TASK OBJECTIVE => Pick out every line in the rows below that contains the string "label" and copy each such line in full. Case counts when matching.

THE DATA =>
————————
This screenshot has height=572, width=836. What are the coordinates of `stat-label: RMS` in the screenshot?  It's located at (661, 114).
————————
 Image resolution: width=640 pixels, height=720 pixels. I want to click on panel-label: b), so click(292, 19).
————————
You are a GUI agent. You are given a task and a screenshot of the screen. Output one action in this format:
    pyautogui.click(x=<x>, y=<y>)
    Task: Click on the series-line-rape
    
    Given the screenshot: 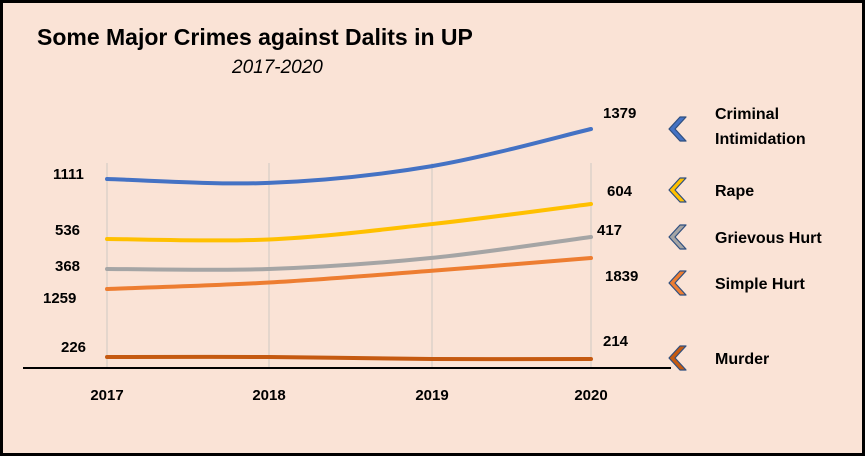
————————
ANSWER BOX =>
This screenshot has height=572, width=836. What are the coordinates of `stat-label: RMS` in the screenshot?  It's located at (661, 114).
 Image resolution: width=640 pixels, height=720 pixels. I want to click on panel-label: b), so click(292, 19).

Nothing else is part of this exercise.